▸ PROBLEM TO WORK ON
Could you give every record again, exactly as it reads?

▸ DATA SUPPLIED
◇ ◇ ◇ ◇

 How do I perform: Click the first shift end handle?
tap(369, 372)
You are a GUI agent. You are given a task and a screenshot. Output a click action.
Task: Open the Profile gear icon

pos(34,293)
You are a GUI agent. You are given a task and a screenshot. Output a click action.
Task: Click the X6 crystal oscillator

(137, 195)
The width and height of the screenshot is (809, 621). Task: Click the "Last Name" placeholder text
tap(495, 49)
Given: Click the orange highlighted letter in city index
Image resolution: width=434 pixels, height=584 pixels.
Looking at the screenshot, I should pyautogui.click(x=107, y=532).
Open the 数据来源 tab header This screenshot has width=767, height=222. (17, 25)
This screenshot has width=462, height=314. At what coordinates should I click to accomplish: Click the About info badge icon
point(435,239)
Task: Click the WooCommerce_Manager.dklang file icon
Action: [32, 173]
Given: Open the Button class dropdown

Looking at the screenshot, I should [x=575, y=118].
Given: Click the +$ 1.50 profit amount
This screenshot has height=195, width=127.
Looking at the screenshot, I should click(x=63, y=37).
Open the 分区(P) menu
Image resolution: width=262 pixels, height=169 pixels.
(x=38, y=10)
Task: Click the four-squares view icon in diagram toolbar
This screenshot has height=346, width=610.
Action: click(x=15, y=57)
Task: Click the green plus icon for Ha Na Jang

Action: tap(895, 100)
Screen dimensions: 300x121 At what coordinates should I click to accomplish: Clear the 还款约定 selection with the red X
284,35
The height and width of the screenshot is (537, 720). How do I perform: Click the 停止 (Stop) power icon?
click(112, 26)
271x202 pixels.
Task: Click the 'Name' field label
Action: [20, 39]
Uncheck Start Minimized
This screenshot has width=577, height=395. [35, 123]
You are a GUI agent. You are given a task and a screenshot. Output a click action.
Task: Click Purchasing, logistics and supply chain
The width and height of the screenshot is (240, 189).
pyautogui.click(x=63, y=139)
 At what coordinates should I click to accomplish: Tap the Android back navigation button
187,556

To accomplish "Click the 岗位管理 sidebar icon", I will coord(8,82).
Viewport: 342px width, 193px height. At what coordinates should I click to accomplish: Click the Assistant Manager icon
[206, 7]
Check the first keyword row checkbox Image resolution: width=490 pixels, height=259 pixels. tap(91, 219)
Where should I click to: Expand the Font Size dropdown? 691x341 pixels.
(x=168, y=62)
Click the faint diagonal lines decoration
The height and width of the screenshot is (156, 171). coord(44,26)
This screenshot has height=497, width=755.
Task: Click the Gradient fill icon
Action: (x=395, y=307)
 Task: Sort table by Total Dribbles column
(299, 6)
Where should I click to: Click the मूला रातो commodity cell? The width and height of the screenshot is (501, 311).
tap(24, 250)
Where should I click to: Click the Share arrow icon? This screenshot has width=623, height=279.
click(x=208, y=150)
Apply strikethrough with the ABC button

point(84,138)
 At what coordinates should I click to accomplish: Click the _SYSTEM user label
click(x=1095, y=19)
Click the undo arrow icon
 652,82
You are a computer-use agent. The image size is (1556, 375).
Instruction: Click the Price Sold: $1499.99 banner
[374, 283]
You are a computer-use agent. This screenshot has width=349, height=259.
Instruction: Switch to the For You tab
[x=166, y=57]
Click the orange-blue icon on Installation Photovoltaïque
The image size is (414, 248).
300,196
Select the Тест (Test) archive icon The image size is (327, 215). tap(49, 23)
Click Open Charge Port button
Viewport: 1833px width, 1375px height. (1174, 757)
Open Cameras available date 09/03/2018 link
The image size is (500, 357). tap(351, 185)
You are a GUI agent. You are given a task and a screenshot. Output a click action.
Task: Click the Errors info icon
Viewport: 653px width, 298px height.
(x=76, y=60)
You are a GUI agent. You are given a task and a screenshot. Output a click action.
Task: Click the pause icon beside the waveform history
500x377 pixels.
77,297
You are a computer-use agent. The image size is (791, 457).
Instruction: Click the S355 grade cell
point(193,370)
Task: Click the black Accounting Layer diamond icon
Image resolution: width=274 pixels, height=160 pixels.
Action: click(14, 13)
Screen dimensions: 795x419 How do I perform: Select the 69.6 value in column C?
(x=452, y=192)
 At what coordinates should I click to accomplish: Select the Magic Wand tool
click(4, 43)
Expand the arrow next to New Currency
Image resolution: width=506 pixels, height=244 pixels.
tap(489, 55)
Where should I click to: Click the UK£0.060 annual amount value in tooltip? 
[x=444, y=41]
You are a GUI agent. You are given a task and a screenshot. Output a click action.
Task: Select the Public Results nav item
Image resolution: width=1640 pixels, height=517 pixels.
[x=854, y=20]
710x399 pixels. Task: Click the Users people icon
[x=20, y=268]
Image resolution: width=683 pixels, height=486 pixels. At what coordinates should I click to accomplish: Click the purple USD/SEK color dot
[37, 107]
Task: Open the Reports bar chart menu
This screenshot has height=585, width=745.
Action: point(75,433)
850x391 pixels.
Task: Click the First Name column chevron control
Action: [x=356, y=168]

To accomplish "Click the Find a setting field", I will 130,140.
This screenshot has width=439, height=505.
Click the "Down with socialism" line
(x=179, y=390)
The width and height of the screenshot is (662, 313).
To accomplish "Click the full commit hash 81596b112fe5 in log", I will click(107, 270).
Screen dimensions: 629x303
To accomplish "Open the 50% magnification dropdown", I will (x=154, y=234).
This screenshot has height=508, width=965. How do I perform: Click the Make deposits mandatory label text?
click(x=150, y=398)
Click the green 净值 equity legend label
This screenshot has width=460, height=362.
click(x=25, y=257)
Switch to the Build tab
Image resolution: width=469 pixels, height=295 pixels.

◇ ◇ ◇ ◇

▸ EXPECTED ANSWER
 How do I perform: Click the first shift end handle?
tap(369, 372)
You are a GUI agent. You are given a task and a screenshot. Output a click action.
Task: Open the Profile gear icon

pos(34,293)
You are a GUI agent. You are given a task and a screenshot. Output a click action.
Task: Click the X6 crystal oscillator

(137, 195)
The width and height of the screenshot is (809, 621). Task: Click the "Last Name" placeholder text
tap(495, 49)
Given: Click the orange highlighted letter in city index
Image resolution: width=434 pixels, height=584 pixels.
Looking at the screenshot, I should pyautogui.click(x=107, y=532).
Open the 数据来源 tab header This screenshot has width=767, height=222. (17, 25)
This screenshot has width=462, height=314. At what coordinates should I click to accomplish: Click the About info badge icon
point(435,239)
Task: Click the WooCommerce_Manager.dklang file icon
Action: [32, 173]
Given: Open the Button class dropdown

Looking at the screenshot, I should [x=575, y=118].
Given: Click the +$ 1.50 profit amount
This screenshot has height=195, width=127.
Looking at the screenshot, I should click(x=63, y=37).
Open the 分区(P) menu
Image resolution: width=262 pixels, height=169 pixels.
(x=38, y=10)
Task: Click the four-squares view icon in diagram toolbar
This screenshot has height=346, width=610.
Action: click(x=15, y=57)
Task: Click the green plus icon for Ha Na Jang

Action: tap(895, 100)
Screen dimensions: 300x121 At what coordinates should I click to accomplish: Clear the 还款约定 selection with the red X
284,35
The height and width of the screenshot is (537, 720). How do I perform: Click the 停止 (Stop) power icon?
click(112, 26)
271x202 pixels.
Task: Click the 'Name' field label
Action: [20, 39]
Uncheck Start Minimized
This screenshot has width=577, height=395. [35, 123]
You are a GUI agent. You are given a task and a screenshot. Output a click action.
Task: Click Purchasing, logistics and supply chain
The width and height of the screenshot is (240, 189).
pyautogui.click(x=63, y=139)
 At what coordinates should I click to accomplish: Tap the Android back navigation button
187,556

To accomplish "Click the 岗位管理 sidebar icon", I will coord(8,82).
Viewport: 342px width, 193px height. At what coordinates should I click to accomplish: Click the Assistant Manager icon
[206, 7]
Check the first keyword row checkbox Image resolution: width=490 pixels, height=259 pixels. tap(91, 219)
Where should I click to: Expand the Font Size dropdown? 691x341 pixels.
(x=168, y=62)
Click the faint diagonal lines decoration
The height and width of the screenshot is (156, 171). coord(44,26)
This screenshot has height=497, width=755.
Task: Click the Gradient fill icon
Action: (x=395, y=307)
 Task: Sort table by Total Dribbles column
(299, 6)
Where should I click to: Click the मूला रातो commodity cell? The width and height of the screenshot is (501, 311).
tap(24, 250)
Where should I click to: Click the Share arrow icon? This screenshot has width=623, height=279.
click(x=208, y=150)
Apply strikethrough with the ABC button

point(84,138)
 At what coordinates should I click to accomplish: Click the _SYSTEM user label
click(x=1095, y=19)
Click the undo arrow icon
 652,82
You are a computer-use agent. The image size is (1556, 375).
Instruction: Click the Price Sold: $1499.99 banner
[374, 283]
You are a computer-use agent. This screenshot has width=349, height=259.
Instruction: Switch to the For You tab
[x=166, y=57]
Click the orange-blue icon on Installation Photovoltaïque
The image size is (414, 248).
300,196
Select the Тест (Test) archive icon The image size is (327, 215). tap(49, 23)
Click Open Charge Port button
Viewport: 1833px width, 1375px height. (1174, 757)
Open Cameras available date 09/03/2018 link
The image size is (500, 357). tap(351, 185)
You are a GUI agent. You are given a task and a screenshot. Output a click action.
Task: Click the Errors info icon
Viewport: 653px width, 298px height.
(x=76, y=60)
You are a GUI agent. You are given a task and a screenshot. Output a click action.
Task: Click the pause icon beside the waveform history
500x377 pixels.
77,297
You are a computer-use agent. The image size is (791, 457).
Instruction: Click the S355 grade cell
point(193,370)
Task: Click the black Accounting Layer diamond icon
Image resolution: width=274 pixels, height=160 pixels.
Action: click(14, 13)
Screen dimensions: 795x419 How do I perform: Select the 69.6 value in column C?
(x=452, y=192)
 At what coordinates should I click to accomplish: Select the Magic Wand tool
click(4, 43)
Expand the arrow next to New Currency
Image resolution: width=506 pixels, height=244 pixels.
tap(489, 55)
Where should I click to: Click the UK£0.060 annual amount value in tooltip? 
[x=444, y=41]
You are a GUI agent. You are given a task and a screenshot. Output a click action.
Task: Select the Public Results nav item
Image resolution: width=1640 pixels, height=517 pixels.
[x=854, y=20]
710x399 pixels. Task: Click the Users people icon
[x=20, y=268]
Image resolution: width=683 pixels, height=486 pixels. At what coordinates should I click to accomplish: Click the purple USD/SEK color dot
[37, 107]
Task: Open the Reports bar chart menu
This screenshot has height=585, width=745.
Action: point(75,433)
850x391 pixels.
Task: Click the First Name column chevron control
Action: [x=356, y=168]

To accomplish "Click the Find a setting field", I will 130,140.
This screenshot has width=439, height=505.
Click the "Down with socialism" line
(x=179, y=390)
The width and height of the screenshot is (662, 313).
To accomplish "Click the full commit hash 81596b112fe5 in log", I will click(107, 270).
Screen dimensions: 629x303
To accomplish "Open the 50% magnification dropdown", I will (x=154, y=234).
This screenshot has height=508, width=965. How do I perform: Click the Make deposits mandatory label text?
click(x=150, y=398)
Click the green 净值 equity legend label
This screenshot has width=460, height=362.
click(x=25, y=257)
Switch to the Build tab
Image resolution: width=469 pixels, height=295 pixels.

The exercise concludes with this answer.